Exercise instructions —
For the entries that follow, count the lines containing the string "agent" and write only the number.

Data provided Start Marker

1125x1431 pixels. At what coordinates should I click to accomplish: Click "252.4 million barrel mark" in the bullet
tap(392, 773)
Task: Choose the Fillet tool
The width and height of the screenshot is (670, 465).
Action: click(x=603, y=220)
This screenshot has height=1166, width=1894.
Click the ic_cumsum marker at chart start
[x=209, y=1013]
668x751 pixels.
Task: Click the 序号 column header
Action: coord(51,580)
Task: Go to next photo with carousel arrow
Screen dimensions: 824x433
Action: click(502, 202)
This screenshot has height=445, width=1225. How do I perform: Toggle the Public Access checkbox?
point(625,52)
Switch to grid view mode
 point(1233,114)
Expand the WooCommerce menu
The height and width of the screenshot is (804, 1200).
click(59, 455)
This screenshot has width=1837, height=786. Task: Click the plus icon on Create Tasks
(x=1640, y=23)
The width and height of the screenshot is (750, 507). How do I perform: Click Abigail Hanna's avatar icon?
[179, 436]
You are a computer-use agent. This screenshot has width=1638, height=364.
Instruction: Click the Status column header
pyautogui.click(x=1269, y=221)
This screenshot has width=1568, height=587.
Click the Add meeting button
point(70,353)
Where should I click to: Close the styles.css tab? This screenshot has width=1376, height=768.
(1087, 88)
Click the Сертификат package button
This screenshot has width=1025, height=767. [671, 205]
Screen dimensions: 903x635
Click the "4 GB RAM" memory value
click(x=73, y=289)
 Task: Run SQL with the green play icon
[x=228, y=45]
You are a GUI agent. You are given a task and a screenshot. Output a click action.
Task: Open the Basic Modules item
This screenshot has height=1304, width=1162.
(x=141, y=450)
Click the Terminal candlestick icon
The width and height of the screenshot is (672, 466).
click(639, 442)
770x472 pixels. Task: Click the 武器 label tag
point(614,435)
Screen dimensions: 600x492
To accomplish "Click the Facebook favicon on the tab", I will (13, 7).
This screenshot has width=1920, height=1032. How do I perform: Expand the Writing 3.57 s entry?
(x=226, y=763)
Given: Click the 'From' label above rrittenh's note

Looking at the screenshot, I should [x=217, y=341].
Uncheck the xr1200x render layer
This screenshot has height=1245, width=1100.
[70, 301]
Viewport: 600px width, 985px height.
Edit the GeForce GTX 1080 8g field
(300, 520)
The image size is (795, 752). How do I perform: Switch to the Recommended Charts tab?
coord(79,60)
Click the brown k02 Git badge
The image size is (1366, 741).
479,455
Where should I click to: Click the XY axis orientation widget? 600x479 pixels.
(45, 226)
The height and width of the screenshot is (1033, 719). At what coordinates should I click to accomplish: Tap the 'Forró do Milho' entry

Data provided End Marker

Task output —
2